Jadikan Jokowi Kandidat Akhir Pemimpin Terkorup 2024, Penelitian OCCRP Dinilai Lemah

Fibingunp – JAKARTA – Organized Crime and Corruption Reporting Project ( OCCRP ) merilis daftar finalis pemimpin yang digunakan terlibat pada kejahatan terorganisasi dan juga paling korup di dalam dunia pada Selasa, 31 Desember 2024. Dari sebagian nama yang tersebut dirilis, Jokowi menjadi salah satu dari lima finalis dengan pendapat terbanyak tahun ini.
Nama-nama yang tersebut masuk nominasi lalu perolehan pendapat diusulkan juga berasal dari para pembaca, jurnalis, badan juri, serta pihak lain pada jaringan global OCCRP.
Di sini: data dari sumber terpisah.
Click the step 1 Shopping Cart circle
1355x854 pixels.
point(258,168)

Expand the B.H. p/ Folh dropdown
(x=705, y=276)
Menanggapi hal itu, pendiri Haidar Alwi Institute (HAI), R Haidar Alwi mengatakan, segala bentuk langkah kejahatan tak dapat dibuktikan dengan polling atau jajak pendapat.
“Pembuktian kejahatan atau pelanggaran hukum adalah melalui persidangan di dalam pengadilan. Bukan melalui polling atau jajak pendapat,” tegas R Haidar Alwi, Rabu (1/1/2025).
Menurutnya, hingga ketika ini tak ada satu pun putusan pengadilan yang mana memvonis Jokowi bersalah sudah pernah melakukan aksi pidana korupsi. Tuduhan kejahatan terorganisasi pada pilpres untuk meraih kemenangan salah satu paslon juga tak terbukti di area Mahkamah Konstitusi (MK).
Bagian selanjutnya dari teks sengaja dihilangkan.